THE Chairman, Senate Committee on Army, Senator Mohammed Ali Ndume, claimed on Tuesday that the recent revisit by the National Assembly Joint Committee on Army showed that 847 soldiers were buried at a military cemetery in Maiduguri, Borno State.
He said the casualties were those who died as a result of insurgency in the state from 2013 to date.
Ndume said the allegation that the military had a secret cemetery for mass burial of personnel was false.
He decried the allocation of N100billion for Defence in the 2020 budget, saying it was too small to make a significant impact in the ongoing war against insurgents and bandits across the country.
Ndume, who addressed Senate correspondents in Abuja, said: “The commitment of the Armed Forces to this country is unparalleled to none.
“With the conditions they find themselves and that they still decide to sacrifice their lives for the country is commendable.
“We even visited the cemetery because as you know, there have been reports of mass burial by the Armed Forces.
“We went to see how well kitted they are. We also visited the Army hospital.
“We are in a war. When you are in a war situation and you are budgeting N10.3trillion and you are allocating less than one per cent to Defence, that does not show that you are serious about it.
“Defence is allocated N100 billion. I was hoping that it is 10 per cent. One per cent of N10.33 trillion should be N130 billion.
“Right now, IDPs are moving from unsafe zones to what they think is a safe zone and that is putting more pressure on the government.
“International communities have invested $848 billion. So far, the international community that are not affected, have so far donated $547 million – over N140 billion – while the government is budgeting N38 billion for NEDC.
“If more than half of the budget is given to security, it is worth it. Because without it, all these things that you are doing – infrastructure, hospitals – will not work.
“Better kits, bullet proof vests, better rifles cannot be provided with N100 billion.
“The war is won, but Boko Haram needs to be eliminated.”
He said Boko Haram don’t only attack civilians, but also the military.
“So far, from the record we saw in the cemetery, I think we lost over 847 soldiers – by their record there and that is in that cemetery alone. That is from 2013 to date,” he said.
Ndume added: “You know they have cemeteries elsewhere where they bury victims. But that allegation that there is mass burial is not true. Nigerians don’t do that. The Nigerian Army will never do that.
“In fact, if any of them is missing, they go out to search and get the person before declaring whether or not he is dead and even if he is dead, they make attempts to retrieve the body.

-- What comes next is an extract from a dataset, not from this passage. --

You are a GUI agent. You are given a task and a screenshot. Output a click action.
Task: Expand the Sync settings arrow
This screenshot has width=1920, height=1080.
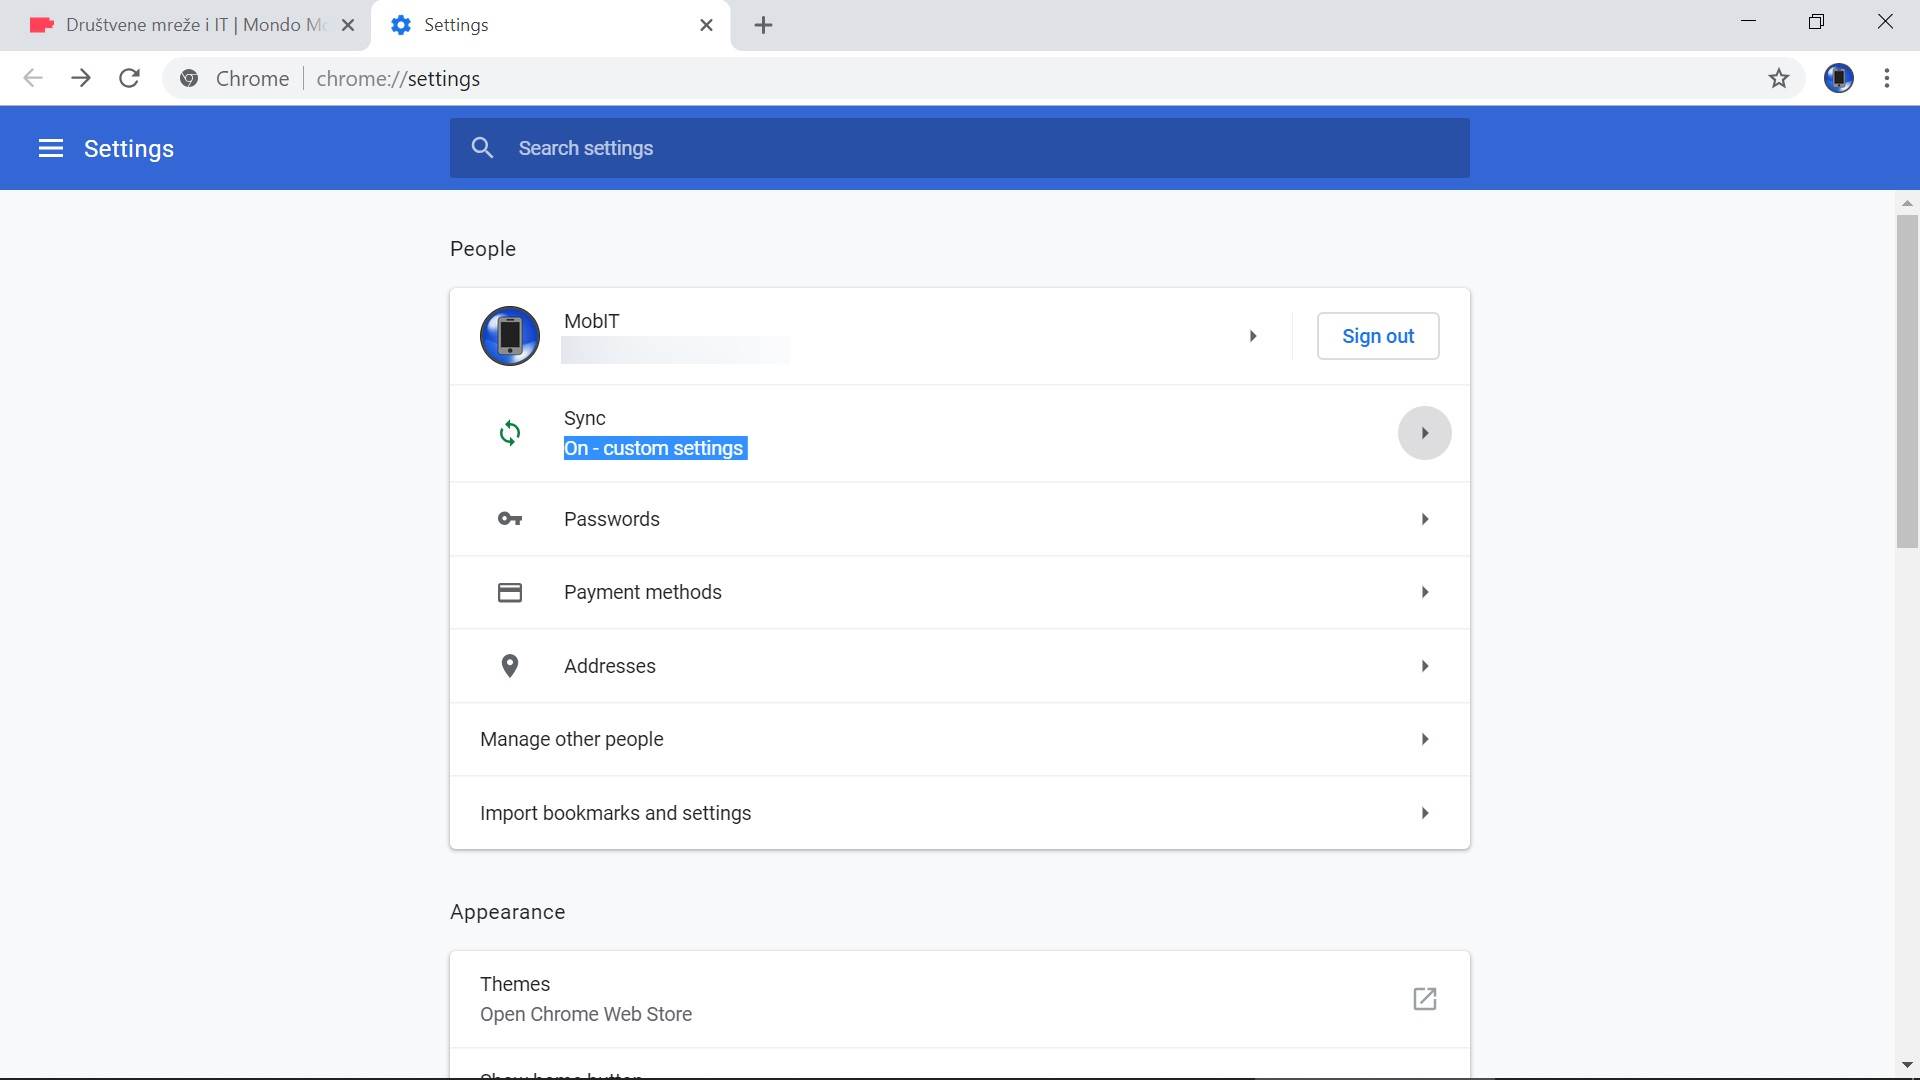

We went, we asked questions. That is not true.”
He said the Senate would investigate that non-governmental organisations have been aiding and abetting insurgents.
Ndume said: “Another area the Senate will look into is the allegation that the NGOs in that area are conniving with the insurgents – providing them information, logistics and so many things.
“I have been critical about this and people have told me to be careful, but it has come out now that one or two of the so-called NGOs operating there are actually aiding and abetting and supporting the insurgents, but we will do an investigation and we will hear if we have the evidence.
“So far, we have evidence. We just want to make it credible. The evidence is there and the common questions are even there.”
“I have asked them before – When Chibok girls were released, we were very happy and jubilating. Some people went and negotiated for their release.
“When Dapchi girls were abducted, only one was remaining, but you negotiated for the rest. Then what happened with the only one?
“Government cooperated. I’m sure that the money that was paid came from the government but those in-between, what are they talking about?
“They want to create a problem? If I am the one negotiating and I have 100 Muslims that can be released, for that one Christian that will not be released, I’ll cut off the deal.
“If you are giving me these children, give all of them to me, but if you are keeping one, keep all of them. But nobody is talking. Everybody is just saying bring back Leah Sharibu.
“These are the questions that should be asked. Nobody is safe.”